One concern among skeptics of the Napa civic center plan is the cost and complexity of finding transitional offices for city departments during an estimated 2 ½ years of construction. While the corporation yard on Jackson Street has been identified as the home of a temporary police station, Napa has not publicly announced sites for other transitional office spaces.
“With the disruption of moving twice” – from the old City Hall to transitional space before moving to the new civic center – “I am no longer a fan of swing space, especially for the police department,” said Techel, suggesting law enforcement could instead occupy its current quarters while waiting for its new ones.
Despite the calls to rethink Napa’s future home base, Councilmember Scott Sedgley cautioned against radical changes he feared could themselves inflate the expense if design and construction are delayed – perhaps into a time of greater economic stress that makes financing harder.
“We recovered from the 2008 recession, our revenue is strong and our reserves are funded, and we would not want to do anything to jeopardize that,” he said. “That said, when do you build these improvements?
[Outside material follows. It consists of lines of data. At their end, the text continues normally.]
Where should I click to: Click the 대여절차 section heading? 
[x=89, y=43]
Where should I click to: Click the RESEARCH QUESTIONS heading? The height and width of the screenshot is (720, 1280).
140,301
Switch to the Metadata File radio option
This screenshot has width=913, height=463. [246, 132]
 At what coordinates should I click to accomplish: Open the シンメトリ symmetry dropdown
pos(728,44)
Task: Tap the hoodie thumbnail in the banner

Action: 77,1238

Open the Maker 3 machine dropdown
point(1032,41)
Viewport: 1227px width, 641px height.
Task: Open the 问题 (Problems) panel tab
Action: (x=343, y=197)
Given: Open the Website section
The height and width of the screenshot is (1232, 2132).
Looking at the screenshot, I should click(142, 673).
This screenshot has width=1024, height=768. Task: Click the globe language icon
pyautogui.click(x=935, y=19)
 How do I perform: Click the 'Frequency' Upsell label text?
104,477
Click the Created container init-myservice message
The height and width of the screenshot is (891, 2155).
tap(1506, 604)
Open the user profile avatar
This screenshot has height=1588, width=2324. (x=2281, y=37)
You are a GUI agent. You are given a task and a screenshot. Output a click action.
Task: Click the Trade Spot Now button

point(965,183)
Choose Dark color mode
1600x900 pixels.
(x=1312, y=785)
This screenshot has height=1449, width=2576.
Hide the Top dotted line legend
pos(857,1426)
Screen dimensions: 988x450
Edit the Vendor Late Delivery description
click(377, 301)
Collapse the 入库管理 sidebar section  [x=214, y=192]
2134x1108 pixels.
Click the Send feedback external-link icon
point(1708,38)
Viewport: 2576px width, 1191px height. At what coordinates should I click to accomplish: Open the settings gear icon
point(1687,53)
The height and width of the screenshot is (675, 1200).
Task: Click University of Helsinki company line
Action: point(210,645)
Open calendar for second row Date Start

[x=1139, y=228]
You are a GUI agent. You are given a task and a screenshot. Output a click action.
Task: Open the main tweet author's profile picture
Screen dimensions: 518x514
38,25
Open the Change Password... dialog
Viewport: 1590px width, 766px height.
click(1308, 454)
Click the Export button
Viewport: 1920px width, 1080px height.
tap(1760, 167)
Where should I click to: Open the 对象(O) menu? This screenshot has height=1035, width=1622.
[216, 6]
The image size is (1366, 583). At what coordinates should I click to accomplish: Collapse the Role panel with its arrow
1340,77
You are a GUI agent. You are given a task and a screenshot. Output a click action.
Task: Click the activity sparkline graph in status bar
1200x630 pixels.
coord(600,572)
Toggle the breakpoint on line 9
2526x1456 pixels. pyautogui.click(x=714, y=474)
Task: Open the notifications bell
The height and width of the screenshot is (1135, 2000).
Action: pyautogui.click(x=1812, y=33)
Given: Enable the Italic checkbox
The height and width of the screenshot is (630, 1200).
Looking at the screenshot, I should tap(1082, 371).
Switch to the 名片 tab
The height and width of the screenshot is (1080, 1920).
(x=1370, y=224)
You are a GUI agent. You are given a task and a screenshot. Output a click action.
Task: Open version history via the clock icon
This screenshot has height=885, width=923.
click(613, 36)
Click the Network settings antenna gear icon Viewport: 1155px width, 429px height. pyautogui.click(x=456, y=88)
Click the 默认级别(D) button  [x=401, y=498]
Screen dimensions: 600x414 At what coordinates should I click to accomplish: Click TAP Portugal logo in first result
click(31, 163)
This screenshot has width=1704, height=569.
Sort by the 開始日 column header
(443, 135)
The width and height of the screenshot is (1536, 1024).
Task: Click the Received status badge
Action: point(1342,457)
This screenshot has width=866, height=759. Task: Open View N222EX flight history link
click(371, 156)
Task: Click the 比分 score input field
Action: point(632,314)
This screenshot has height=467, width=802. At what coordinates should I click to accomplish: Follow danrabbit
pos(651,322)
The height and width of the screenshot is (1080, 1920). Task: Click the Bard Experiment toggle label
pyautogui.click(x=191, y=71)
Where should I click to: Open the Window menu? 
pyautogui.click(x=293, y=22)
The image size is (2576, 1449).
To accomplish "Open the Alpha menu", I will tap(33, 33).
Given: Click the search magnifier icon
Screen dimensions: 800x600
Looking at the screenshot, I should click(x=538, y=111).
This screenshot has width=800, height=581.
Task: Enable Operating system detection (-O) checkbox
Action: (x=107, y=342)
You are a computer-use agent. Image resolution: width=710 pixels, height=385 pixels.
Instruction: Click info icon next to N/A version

Most often they come in good financial times. You can’t commit to bonds or financing when finances are tight.”
If built according to existing proposals, the civic center would replace a City Hall dating to 1951 as well as a police station city officials say no longer meets modern safety standards for public safety buildings. Departments are currently spread over seven sites across Napa, some of them leased at a total cost of about $300,000 a year.